*WORK TASK*.
The line containing "You are a GUI", plus every line that follows it to the end of the listing below, is what you transcribe exactly; omit all pictures.

*GIVEN INFORMATION*.
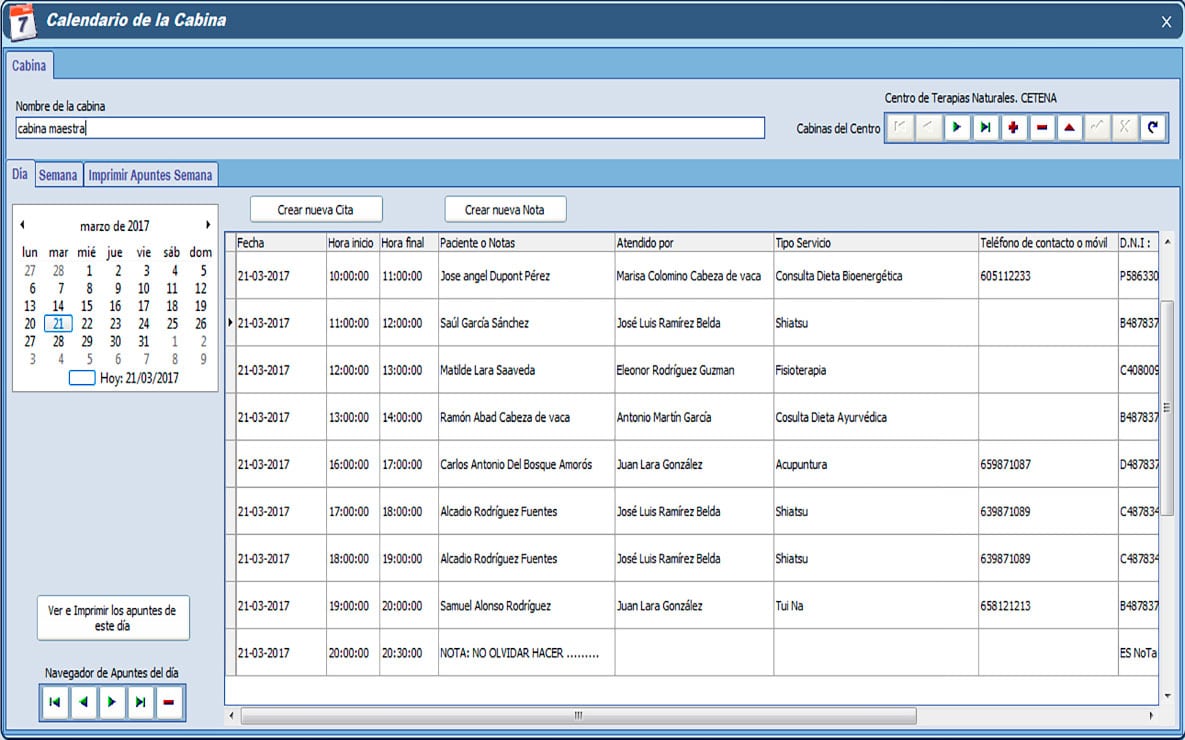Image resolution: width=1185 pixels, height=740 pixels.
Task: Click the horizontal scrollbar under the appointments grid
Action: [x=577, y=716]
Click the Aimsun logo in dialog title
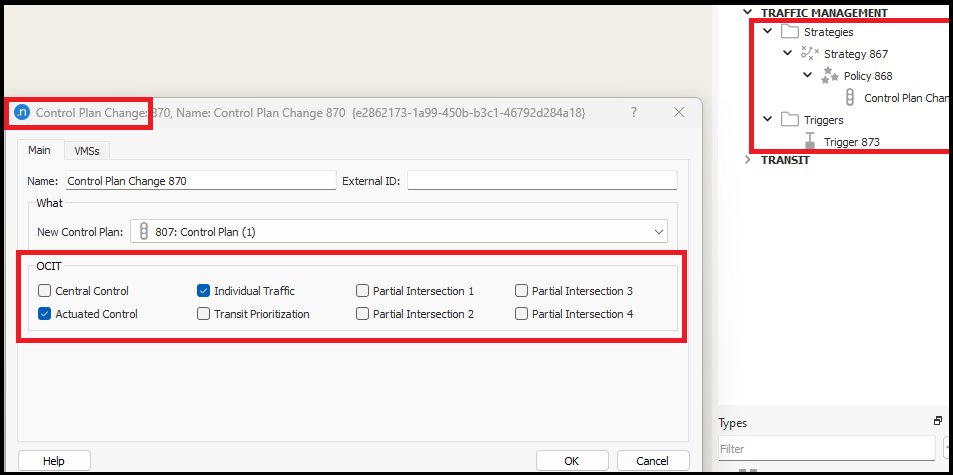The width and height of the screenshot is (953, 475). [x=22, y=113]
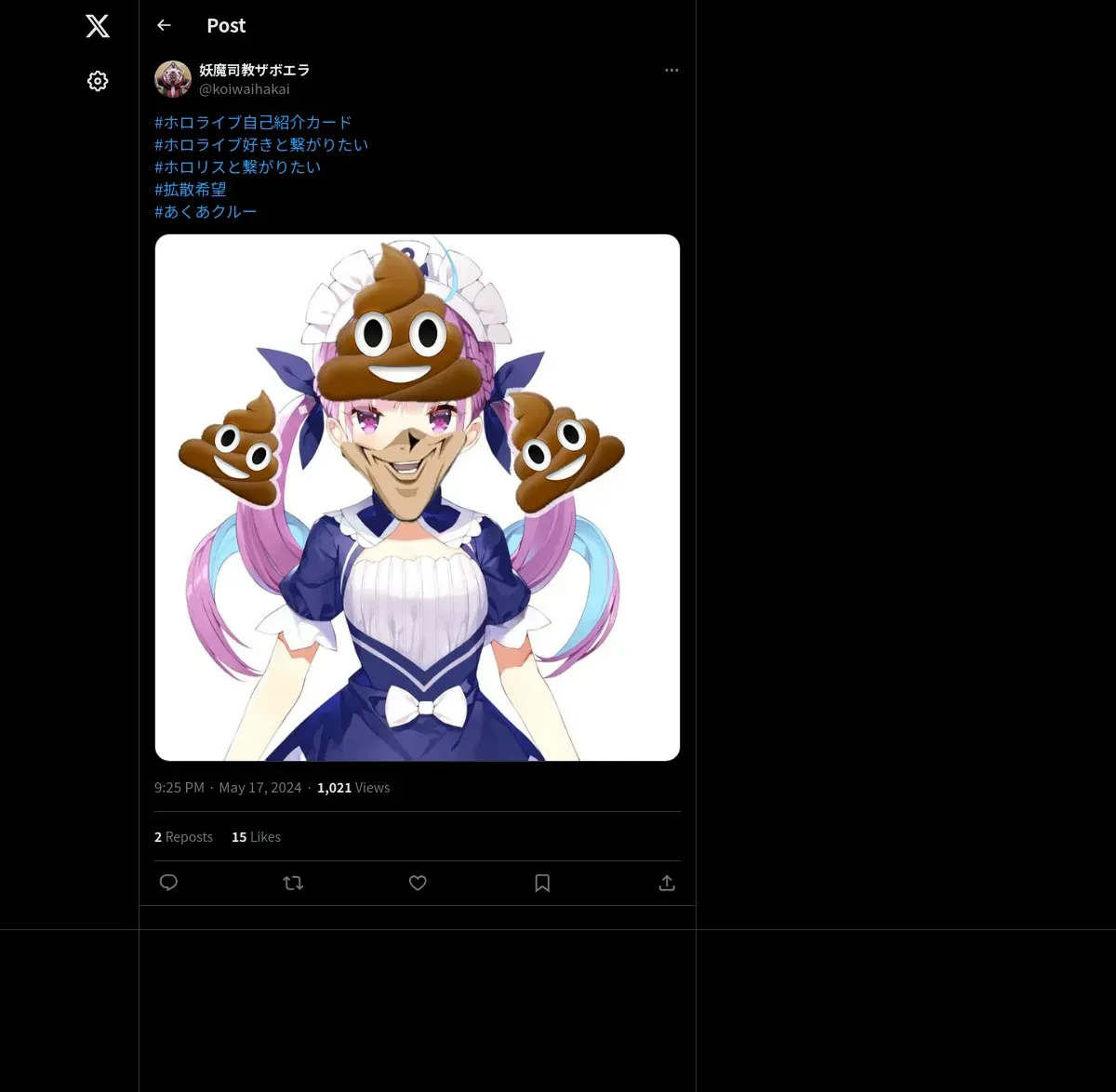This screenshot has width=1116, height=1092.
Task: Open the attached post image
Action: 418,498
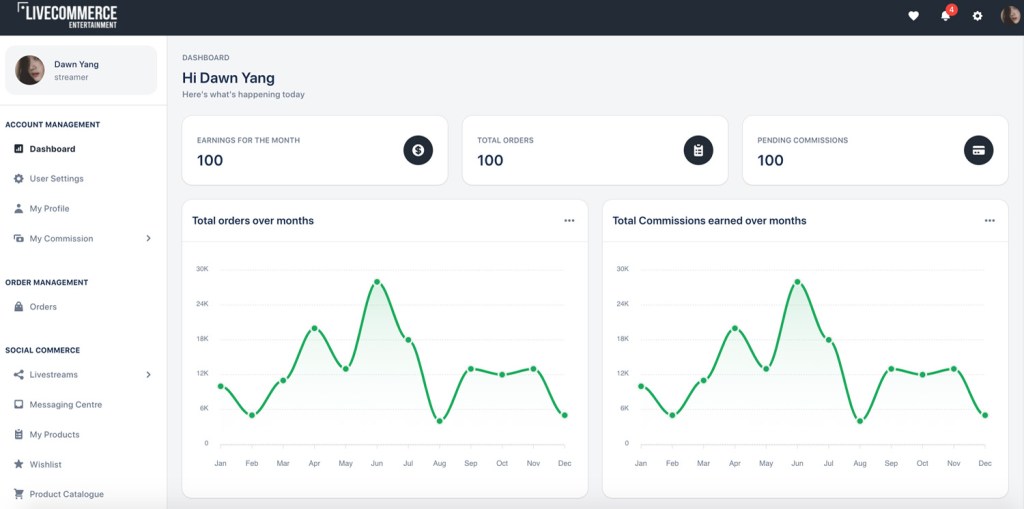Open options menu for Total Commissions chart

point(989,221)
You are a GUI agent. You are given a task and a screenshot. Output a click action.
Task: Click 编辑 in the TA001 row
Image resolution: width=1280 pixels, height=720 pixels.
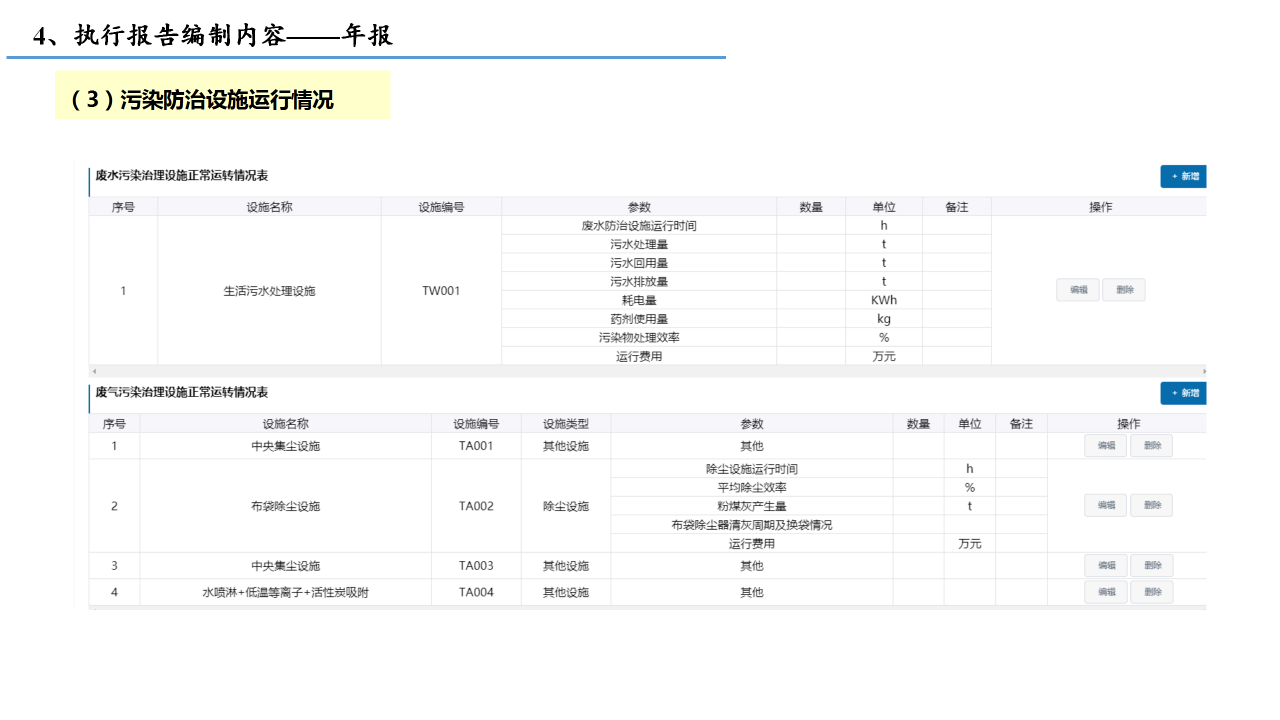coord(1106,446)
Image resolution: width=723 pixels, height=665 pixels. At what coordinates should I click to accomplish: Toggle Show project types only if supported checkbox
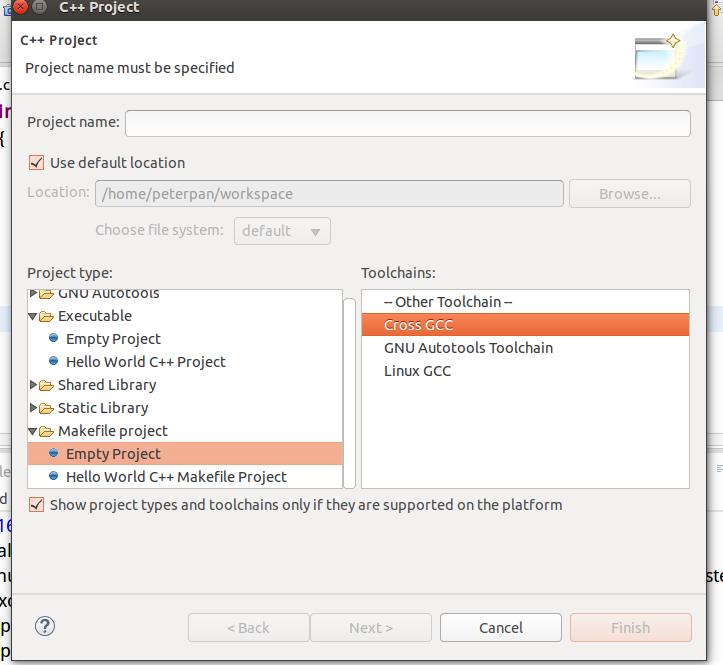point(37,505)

*TASK OUTPUT*.
You are a GUI agent. You are given a task and a screenshot. Output a click action.
Task: Click 编辑 in the TA001 row
Image resolution: width=1280 pixels, height=720 pixels.
coord(1106,446)
Image resolution: width=723 pixels, height=665 pixels. At what coordinates should I click to accomplish: Toggle Show project types only if supported checkbox
point(37,505)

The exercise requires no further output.